### Document excerpt
In practice, national-scale premise networks can become very large. But many questions are regional: “What is the import pressure into this region?” “Which local farms are repeatedly connected to outside flows?”. In livestock epidemiology, network-based summaries are routinely used to identify vulnerability, target surveillance, and compare intervention strategies.[4]

A hybrid network is a compromise: keep the focal region detailed (farm nodes), and contract everything else into regional “supernodes”. This is a form of graph coarsening tuned for interpretation and computation. We have fewer nodes outside, but still explicit cross-region flows.[5]

Concept sketch: full vs hybrid network

Left: farms everywhere (full premise graph). Right: one focal region stays farm-level; all other regions are contracted to one node each. The point is not exact geography, but the resolution switch and the preserved cross-region edges.
######
### Provided material
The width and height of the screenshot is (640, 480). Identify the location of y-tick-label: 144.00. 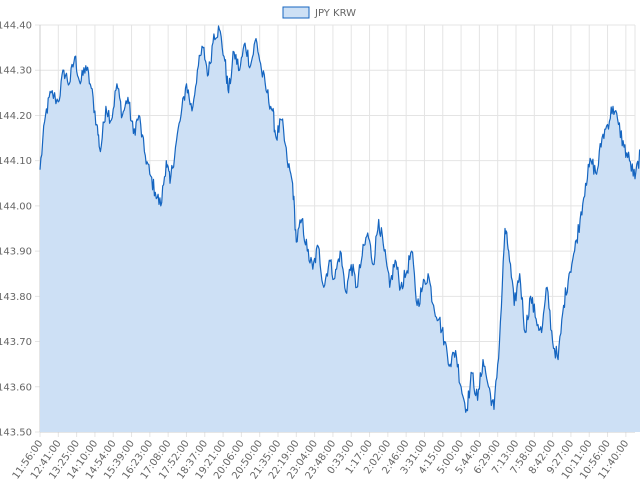
(16, 206). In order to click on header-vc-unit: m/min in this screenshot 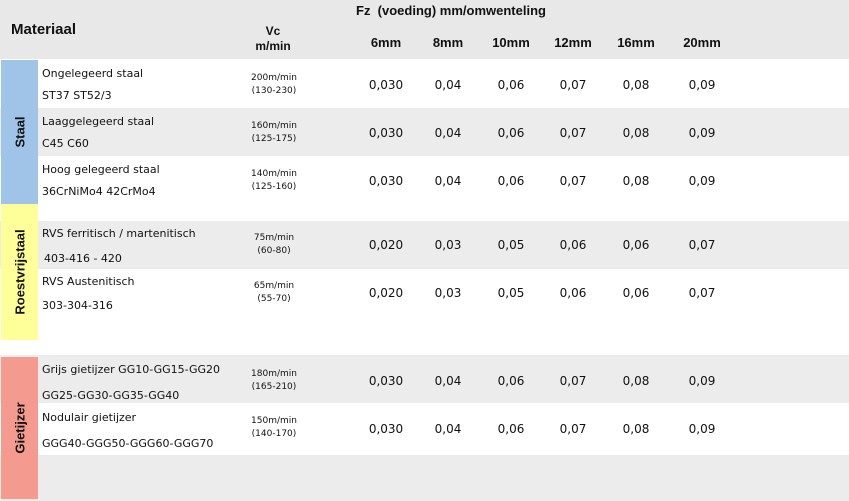, I will do `click(273, 46)`. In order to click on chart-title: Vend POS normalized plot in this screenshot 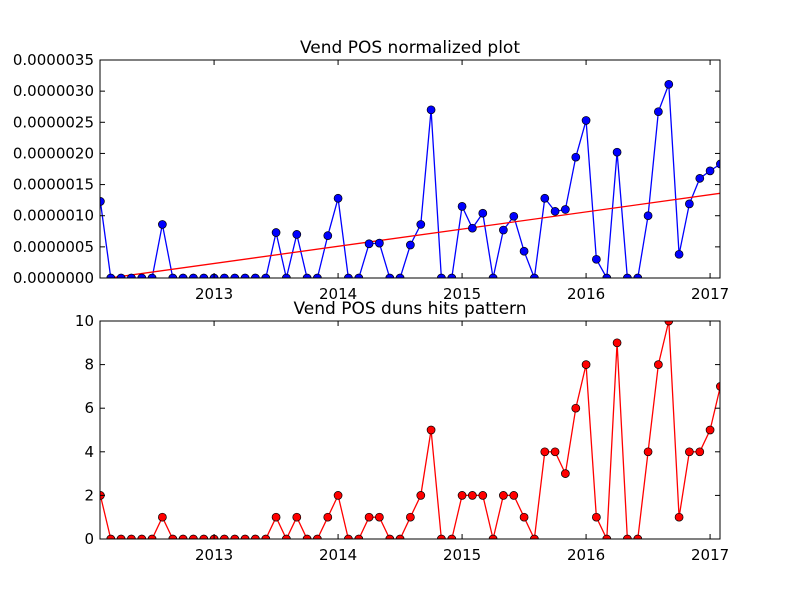, I will do `click(410, 48)`.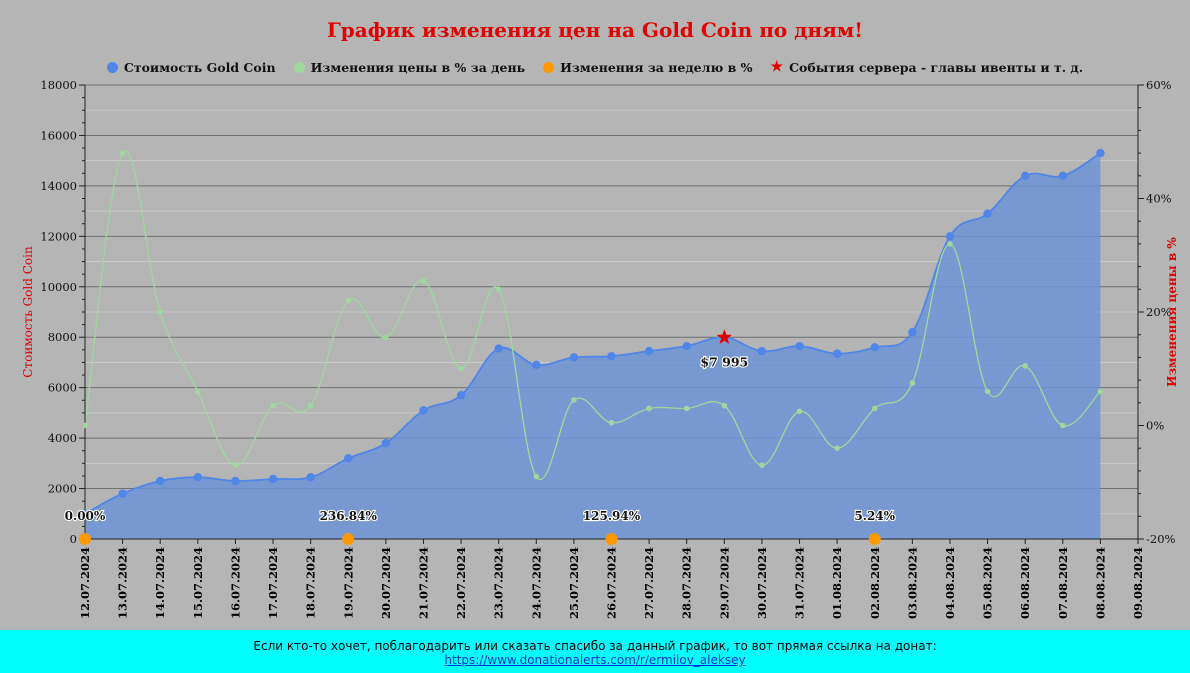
######
◆ Work to complete
(1) Using the passage on hybrid farm networks, explain in one to three sentences why a hybrid network keeps only one region at farm level.
(2) In the passage on hybrid farm networks, what are the contracted regional nodes called?
(3) Please pick up the passage on hybrid farm networks after its last sentence and carry it forward.

◆ Exercise responses
(1) National-scale premise networks can become very large, yet many questions are regional. A hybrid network therefore keeps the focal region detailed and contracts every other region into a supernode. This leaves fewer nodes outside while keeping explicit cross-region flows, which aids interpretation and computation.

(2) Regional "supernodes."

(3)
Formal definition: hybrid temporal graph

Start from daily shipment records $$r = (t, u, v, w, c_u, c_v),$$ where u and v are premises, w is a shipment weight (e.g., animals moved), and c_u, c_v are COROP codes of origin/destination.[13] Let $c^*$ be the focal COROP.

Define the hybrid node set as $V' = F \cup R$:

  • Farms (F): all premises with COROP = $c^*$.
  • Regions (R): one supernode per non-focal COROP $c \neq c^*$.

The contraction map $\varphi$ sends each endpoint to either its farm node if in the focal COROP or its region node otherwise:

$$ \varphi(u) = \begin{cases} u, & \text{if } c_u=c^* \\ c_u, & \text{if } c_u \neq c^* \end{cases} $$

Each day t yields a directed weighted snapshot $G'_t = (V', E'_t, W_t)$ by aggregating shipments with the same hybrid endpoints: $$ W_t(a,b)=\sum_{r:\,\varphi(u)=a,\,\varphi(v)=b} w. $$ Edges can be of four blocks: F→F (within focal), F→R (exports), R→F (imports), and R→R (outside-only superflows).

This “resolution switch” is similar to multilayer and multiscale network thinking: you keep multiple interaction scales in one representation rather than picking a single resolution everywhere.[3]

Why “higher-order” statistics?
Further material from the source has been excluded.